His shack sits huddling the railings beside the river. Most nights, the river's roaring movement provides a soothing lullaby, its power dimmed slightly by the thin wooden walls of the hut. Tonight, however, the water lay placid and still, interminably waiting to once again be released from its temporary reservoir. The one night I could fuckin' use it, too...figures. He pulls back the tarpaulin-cum-door hanging from the front of the shack, and steps inside, his eyes adjusting quickly to the darkness. That was one thing he was thankful for after spending the last year stumbling through sewers, basements and a badly lit university with...Ellie. It hurt to say her name. It couldn't be guilt, but it was too strong for anger and too weak to be utter hatred. The moonlight falls upon a small, glistening rectangle on the wall, a Polaroid of him and his daughter, trophy raised high above her head, occupying one hand, the other reaching for the sky, where her dreams about a future surely would have resided. Something inside him snaps. He draws his fist back and drives it into the wooden wall close to the photo, his knuckles cracking from the blow. He strikes it again. The knuckles split. And again. The blood smears the wall. And again. The shack shuddering from the blows, his screams cracking and quavering in the murky blackness. And again...and again...and again...and-

Something's hanging out of his arm, a weight that makes it impossible for him to swing again. The scream fades, leaving his throat dry and stinging. He's light-headed and a subtle nausea builds inside the lining of his stomach, threatening to make him vomit. The weight speaks his name:

"Joel...please stop..."

He turns his head, eyes grey and empty, the life drained from them by the events of today, yesterday, and every day for as long back as he could remember. He was always taught to live in the present, in the now, and that holding onto yesterday and the past would bring nothing but pain, sadness, regret and the rest of the emotional horsemen of the apocalypse. The truth is, in this world, yesterday remains ingrained in your mind, and the apocalypse brought about things a lot worse than fuckin' horsemen. The face that put a stop to his assault of the wooden wall seems to be floating, suspended in the dark like a ghost, its eyes highlighted by the rings of tears collecting around them, sharing the moonlight with Sarah's photo.

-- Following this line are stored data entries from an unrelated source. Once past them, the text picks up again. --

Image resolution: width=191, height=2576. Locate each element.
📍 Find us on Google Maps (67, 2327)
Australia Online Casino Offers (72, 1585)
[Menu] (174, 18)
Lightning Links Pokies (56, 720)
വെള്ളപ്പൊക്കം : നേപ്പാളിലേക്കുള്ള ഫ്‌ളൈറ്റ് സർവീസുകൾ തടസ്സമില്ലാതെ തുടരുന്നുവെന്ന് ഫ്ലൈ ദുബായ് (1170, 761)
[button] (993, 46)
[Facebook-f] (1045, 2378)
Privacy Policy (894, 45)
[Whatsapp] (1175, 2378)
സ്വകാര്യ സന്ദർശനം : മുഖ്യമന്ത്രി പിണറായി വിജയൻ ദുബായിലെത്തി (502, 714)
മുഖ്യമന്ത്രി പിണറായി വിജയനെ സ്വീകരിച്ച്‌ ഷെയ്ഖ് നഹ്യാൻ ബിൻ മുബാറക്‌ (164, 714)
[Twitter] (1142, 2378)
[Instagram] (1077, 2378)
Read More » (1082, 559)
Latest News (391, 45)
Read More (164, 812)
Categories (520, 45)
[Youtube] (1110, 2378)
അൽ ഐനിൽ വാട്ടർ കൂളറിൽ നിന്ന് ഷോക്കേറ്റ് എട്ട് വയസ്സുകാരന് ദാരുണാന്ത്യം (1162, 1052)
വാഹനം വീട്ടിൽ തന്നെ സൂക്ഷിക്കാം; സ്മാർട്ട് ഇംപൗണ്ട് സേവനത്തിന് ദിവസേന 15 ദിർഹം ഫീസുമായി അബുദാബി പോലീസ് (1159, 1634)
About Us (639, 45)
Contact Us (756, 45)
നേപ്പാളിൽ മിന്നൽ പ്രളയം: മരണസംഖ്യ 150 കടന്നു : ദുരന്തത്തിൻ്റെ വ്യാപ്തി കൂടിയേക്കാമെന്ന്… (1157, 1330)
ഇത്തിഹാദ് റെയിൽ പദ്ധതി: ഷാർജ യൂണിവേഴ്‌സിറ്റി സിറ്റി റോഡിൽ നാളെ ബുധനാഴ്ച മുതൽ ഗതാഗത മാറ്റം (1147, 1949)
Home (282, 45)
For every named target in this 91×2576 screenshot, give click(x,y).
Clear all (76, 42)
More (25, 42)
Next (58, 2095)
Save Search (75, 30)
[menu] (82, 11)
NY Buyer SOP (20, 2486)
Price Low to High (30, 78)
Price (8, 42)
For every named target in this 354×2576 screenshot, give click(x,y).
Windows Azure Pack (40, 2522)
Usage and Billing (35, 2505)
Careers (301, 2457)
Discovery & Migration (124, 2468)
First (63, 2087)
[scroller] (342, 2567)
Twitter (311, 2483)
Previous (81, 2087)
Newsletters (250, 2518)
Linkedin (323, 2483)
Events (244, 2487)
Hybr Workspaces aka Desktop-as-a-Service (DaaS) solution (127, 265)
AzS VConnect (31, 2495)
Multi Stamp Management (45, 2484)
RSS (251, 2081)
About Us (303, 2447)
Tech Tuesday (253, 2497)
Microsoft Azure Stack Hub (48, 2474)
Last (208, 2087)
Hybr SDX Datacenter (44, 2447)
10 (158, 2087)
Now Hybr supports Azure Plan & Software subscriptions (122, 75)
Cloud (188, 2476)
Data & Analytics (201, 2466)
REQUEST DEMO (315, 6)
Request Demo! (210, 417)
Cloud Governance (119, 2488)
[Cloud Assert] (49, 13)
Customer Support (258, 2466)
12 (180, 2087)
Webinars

"You're hurting yourself..." Ellie observes, her voice heavy with sadness, an audible gasp indicating that she'd seen his damaged hand. "I have some bandages in my backp-"

"I'm not sorry for one damn second for taking you from that hospital, Ellie. You're..." he sobs loudly, clearing his throat to hide it, "you're the thing that I have to keep fighting for now." Ellie faces away towards the window of the shack and her face crumples, angry and hurt and sad and overwhelmed all at once. "And I know you can't replace Sarah, and it's not your fault that she died, but-"

Ellie latches onto him, burying her face into his shirt, her tears wetting his chest. It feels like they're permeating through into his heart. He kisses the top of her head. Her hair smells of disinfectant and anaesthetic gas.

So don't tell me I'd be safer with someone else, because the truth is I'd just be more scared.